====== Çalışma metni

Prof. Dr. Kanbur ile birlikte mühendislik fakültesinden Prof. Dr. Bülent Çavuşoğlu, Dr. Öğretim Üyesi Dilruba Geyikoğlu ve Dr. Öğr. Üyesi Ömer Çoban, “Doğum Sürecinde Amniyotik Mayide Non-Invaziv Mekonyum ve Kan Tarama Cihazı Geliştirilmesi” adlı projelerini hayata geçirerek, Türk Patent ve Marka Kurumu tarafından “buluş” kategorisinde tescil almayı başardılar.
Proje çerçevesinde, doğum süreci esnasında amniyotik sıvıdaki renk değişimlerini ve kanamaları, sıvıyı saran zarın yırtılmadan algılayan bir cihaz geliştirmek amacıyla çalışmalar yapan akademisyenler, topladıkları amniyotik sıvı örneklerini laboratuvar ortamında uzun süre analiz etti ve olumlu sonuçlar elde etti.
Bilim insanları, proje için uluslararası patent başvurusu da yaparken, yakın bir zamanda klinik deneylere geçmeyi planlıyorlar.

============

[Görev yönergesi]
Mekonyum ve kan tarama cihazı projesini anlatan çalışma metnine göre proje, Türk Patent ve Marka Kurumu tarafından hangi kategoride tescil almıştır? Liste, çalışma metninden bağımsız ayrı bir malzemedir.

====== Kayıtlar

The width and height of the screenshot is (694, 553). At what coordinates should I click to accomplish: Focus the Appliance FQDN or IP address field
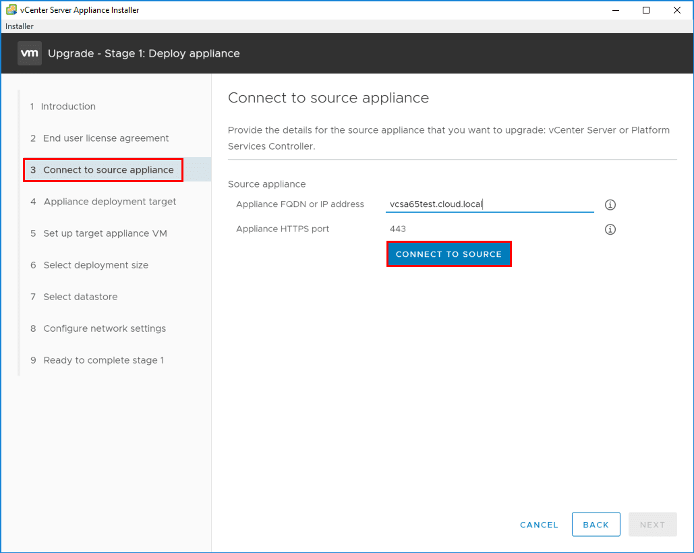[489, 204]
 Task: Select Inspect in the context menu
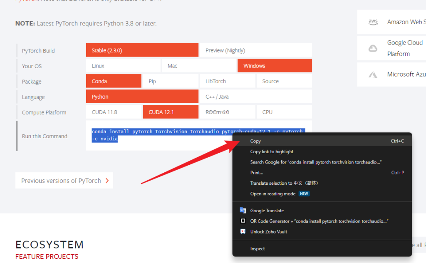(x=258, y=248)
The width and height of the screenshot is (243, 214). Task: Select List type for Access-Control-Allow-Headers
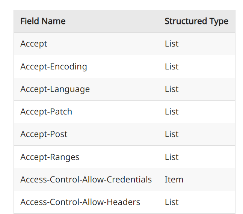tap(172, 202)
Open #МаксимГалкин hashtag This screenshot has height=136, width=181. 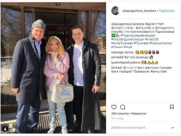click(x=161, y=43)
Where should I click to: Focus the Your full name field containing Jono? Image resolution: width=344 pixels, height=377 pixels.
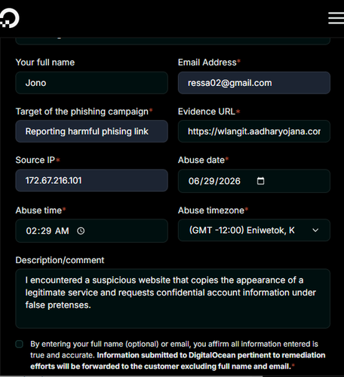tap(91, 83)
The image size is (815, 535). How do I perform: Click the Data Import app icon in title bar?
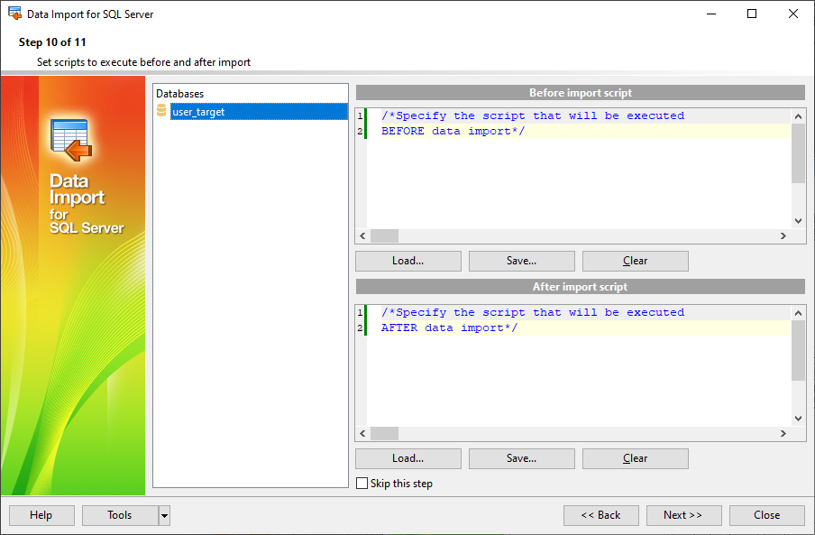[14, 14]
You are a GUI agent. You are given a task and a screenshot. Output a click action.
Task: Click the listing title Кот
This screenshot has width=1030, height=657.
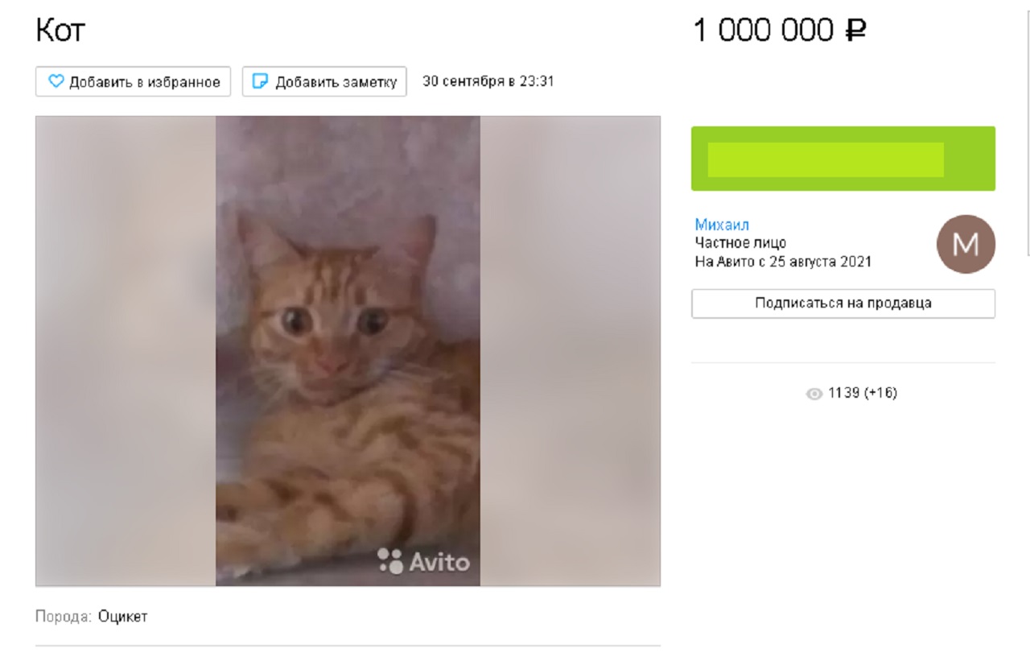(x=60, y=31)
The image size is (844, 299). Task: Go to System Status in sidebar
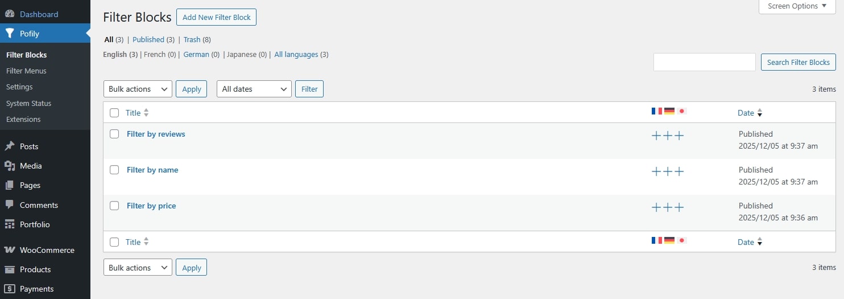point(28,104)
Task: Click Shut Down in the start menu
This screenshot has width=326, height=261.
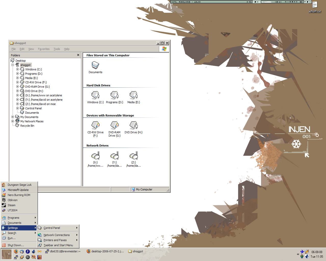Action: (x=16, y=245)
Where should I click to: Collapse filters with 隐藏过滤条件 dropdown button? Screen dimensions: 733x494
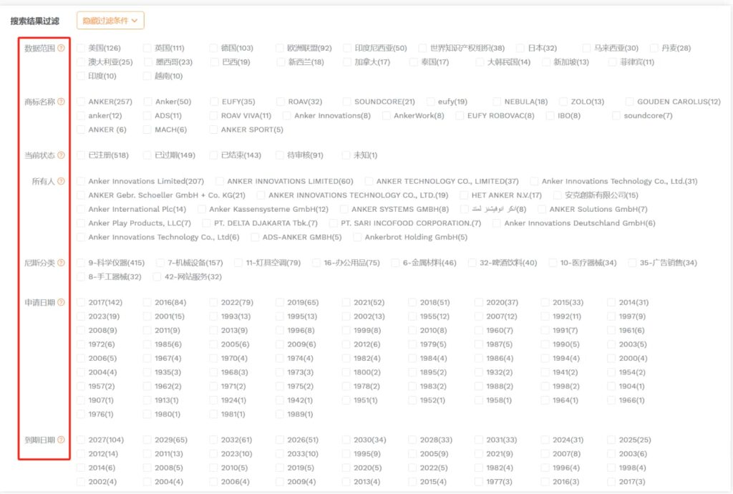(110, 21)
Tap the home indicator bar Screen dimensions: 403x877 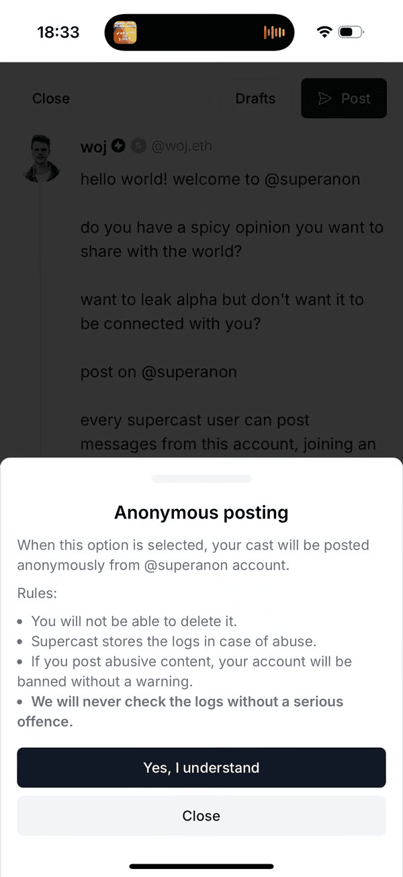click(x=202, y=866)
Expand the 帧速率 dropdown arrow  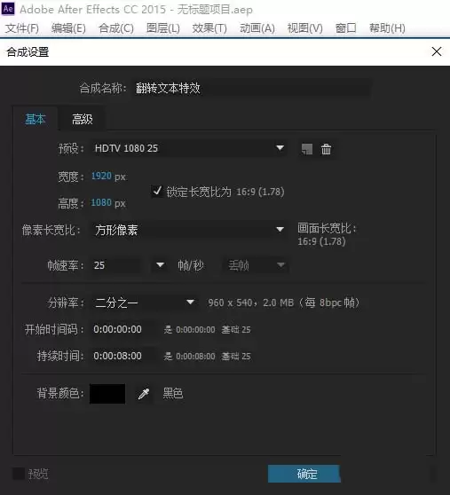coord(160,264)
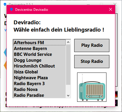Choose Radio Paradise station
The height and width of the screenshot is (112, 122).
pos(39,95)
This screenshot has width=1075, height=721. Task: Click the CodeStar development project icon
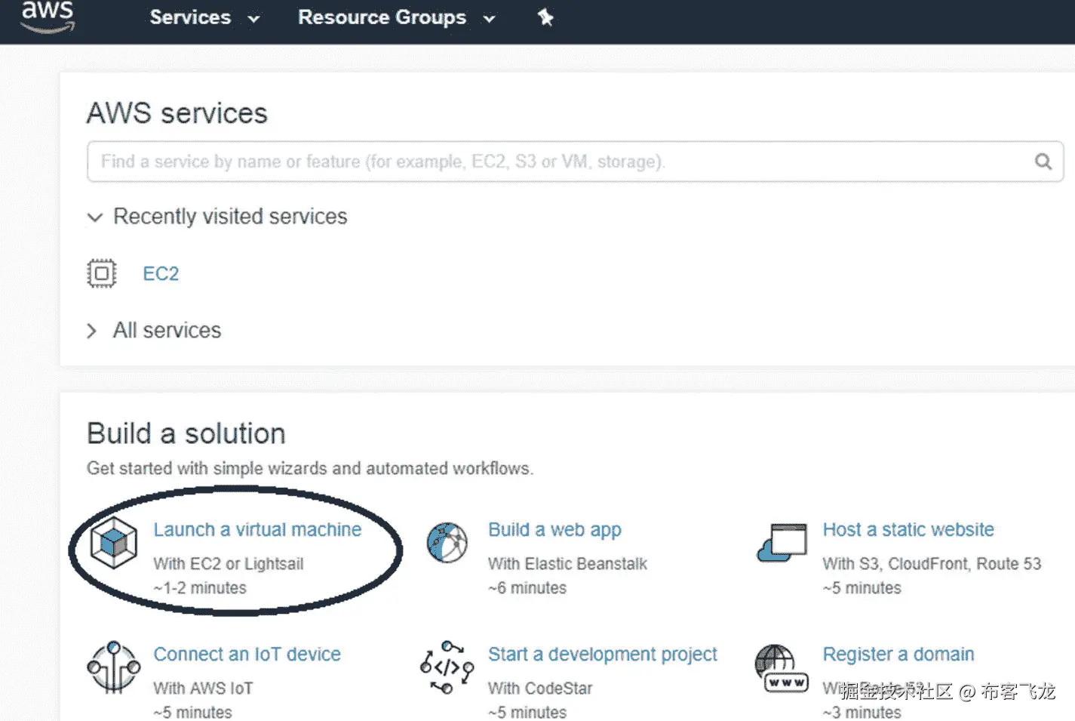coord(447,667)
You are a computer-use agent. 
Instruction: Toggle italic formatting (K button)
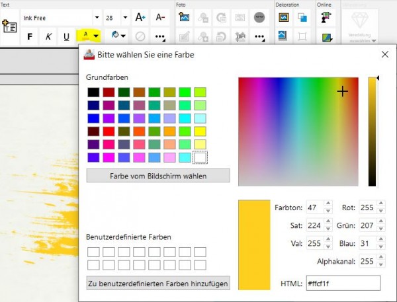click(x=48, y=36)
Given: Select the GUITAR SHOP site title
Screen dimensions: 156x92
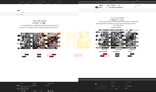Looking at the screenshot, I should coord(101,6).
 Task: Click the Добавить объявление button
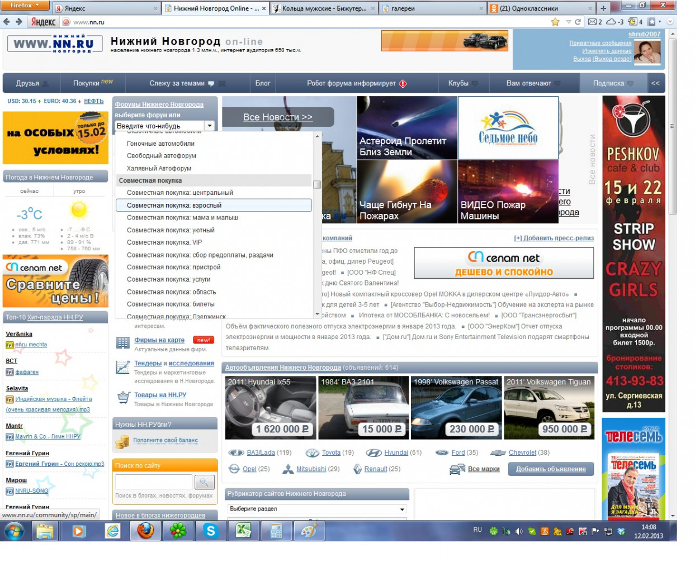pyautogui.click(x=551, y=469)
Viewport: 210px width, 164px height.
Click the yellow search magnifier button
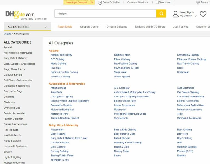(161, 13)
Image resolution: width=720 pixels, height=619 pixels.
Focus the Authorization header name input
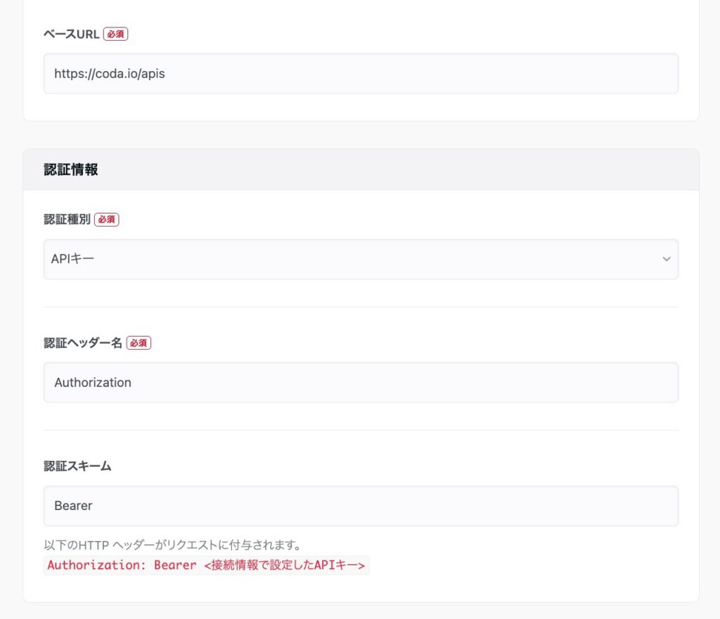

============

[Beklenen yanıt]
Proje, “buluş” kategorisinde tescil almıştır.